As early as 2021, MetaMask engineer Erik Marks proposed the idea of token issuance, and ConsenSys CEO Joseph Lubin hinted at the token’s potential to attract market attention in a tweet that year. However, the market is currently more focused on the TGE program of Layer 2 product Linea under ConsenSys. On March 8, Linea announced that it would not launch its token in Q1 2025, raising community questions about the TGE progress. In such a public opinion environment, is ConsenSys looking to take a different path to surprise the vast number of wallet users?
Amidst Wallet Wars, Is Token Issuance a Differentiation Strategy?
As a top wallet in the Ethereum ecosystem, despite the repeated delays in token issuance, MetaMask’s large scale of 3 million monthly active users keeps token airdrop expectations as a focal point of community interest. From trading data, the current trading volume of MetaMask Swap is relatively small, with daily trading amounts failing to exceed 100 million USD for a long time, significantly lower than the trading volumes on Solana’s chain platforms. With market liquidity trends heavily favoring Solana’s chain, MetaMask is gradually losing its share in the trading market, dropping from 77% at the end of 2022 to less than 3% now. Although MetaMask is actively integrating developers through tools like Snap to connect with external wallets such as Solana, it still cannot compete with the rapid growth of exchange wallets in trading products.
In today’s market environment, MetaMask may achieve decentralized operations through DAO governance tokens, linking token functionalities closely with cross-chain interactions and even transaction fee rebates, thereby strengthening its positioning as a multi-chain hub. This strategy of “delayed gratification,” while somewhat manipulative, encourages community members to continuously use the Swap function and participate in cross-chain transactions to increase airdrop weight. As major exchanges actively expand their suite of wallet products and accumulate on-chain liquidity, token issuance could also present an opportunity for differentiation, aiming to recover liquidity while enhancing user activity.
With Market Conditions Warming, Are Expectations for Wallet Token Issuance Dwindling?

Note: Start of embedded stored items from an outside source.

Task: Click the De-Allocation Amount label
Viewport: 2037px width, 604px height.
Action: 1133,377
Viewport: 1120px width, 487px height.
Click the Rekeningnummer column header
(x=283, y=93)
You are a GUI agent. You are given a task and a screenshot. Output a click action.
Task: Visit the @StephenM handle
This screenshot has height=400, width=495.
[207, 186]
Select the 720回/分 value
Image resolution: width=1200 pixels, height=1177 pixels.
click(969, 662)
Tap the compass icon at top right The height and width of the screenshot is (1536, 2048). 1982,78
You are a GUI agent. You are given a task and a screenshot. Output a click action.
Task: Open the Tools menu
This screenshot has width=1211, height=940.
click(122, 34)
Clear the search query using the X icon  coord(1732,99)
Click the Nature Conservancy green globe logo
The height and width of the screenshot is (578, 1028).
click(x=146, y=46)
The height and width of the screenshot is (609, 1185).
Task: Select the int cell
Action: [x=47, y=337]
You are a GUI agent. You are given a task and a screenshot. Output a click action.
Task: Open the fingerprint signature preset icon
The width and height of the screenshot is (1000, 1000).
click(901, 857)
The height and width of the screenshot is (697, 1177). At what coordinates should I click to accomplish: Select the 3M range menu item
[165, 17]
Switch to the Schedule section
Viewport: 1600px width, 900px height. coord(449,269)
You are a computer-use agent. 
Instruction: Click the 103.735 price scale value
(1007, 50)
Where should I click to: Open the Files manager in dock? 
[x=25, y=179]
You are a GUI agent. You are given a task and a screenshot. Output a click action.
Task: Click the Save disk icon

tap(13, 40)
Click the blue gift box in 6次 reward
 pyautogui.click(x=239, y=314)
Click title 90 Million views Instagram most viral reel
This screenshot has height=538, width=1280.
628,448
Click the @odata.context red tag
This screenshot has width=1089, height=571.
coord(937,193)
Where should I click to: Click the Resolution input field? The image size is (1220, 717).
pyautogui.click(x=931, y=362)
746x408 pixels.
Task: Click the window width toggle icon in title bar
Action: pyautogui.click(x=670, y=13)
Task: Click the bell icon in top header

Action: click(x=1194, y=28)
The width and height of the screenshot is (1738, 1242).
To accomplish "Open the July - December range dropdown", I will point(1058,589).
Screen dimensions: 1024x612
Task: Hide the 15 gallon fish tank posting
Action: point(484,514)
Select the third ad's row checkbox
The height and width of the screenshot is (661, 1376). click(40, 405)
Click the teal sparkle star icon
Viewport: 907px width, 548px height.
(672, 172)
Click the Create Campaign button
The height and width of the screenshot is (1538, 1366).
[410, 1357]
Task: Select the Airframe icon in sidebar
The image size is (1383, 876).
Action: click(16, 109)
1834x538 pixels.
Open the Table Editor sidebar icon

As ConsenSys’s Ethereum Layer 2 project, Linea has attracted users to participate in ecological tasks since its mainnet launch in 2023, boasting the star power of being backed by MetaMask and promising to airdrop tokens to early supporters through an LXP (Linea Experience Points) system. However, the token generation event (TGE) originally scheduled for Q1 2025 has been postponed to Q2, with official reasons including “the need to refine token economics” and “complex legal processes.” However, the community generally believes these explanations lack substantive evidence, questioning whether they are merely excuses for “endless delays.” Moreover, as other Layer 2 projects (like Starknet and zkSync) have successfully issued tokens in the meantime, Linea’s lagging progress has resulted in user funds being locked within the ecosystem, significantly increasing opportunity costs.
Data shows that assets on the Linea chain are continually flowing out to other ecosystems, with cross-chain assets now totaling less than 300 million USD. Meanwhile, Declan Fox, the product lead for Linea, stated that the TGE will occur after the market transitions from bearish to bullish. Given the current market trends, as a public chain project with a pre-trade FDV stabilizing around 2-3 billion USD, we can preliminarily anticipate Linea’s TGE.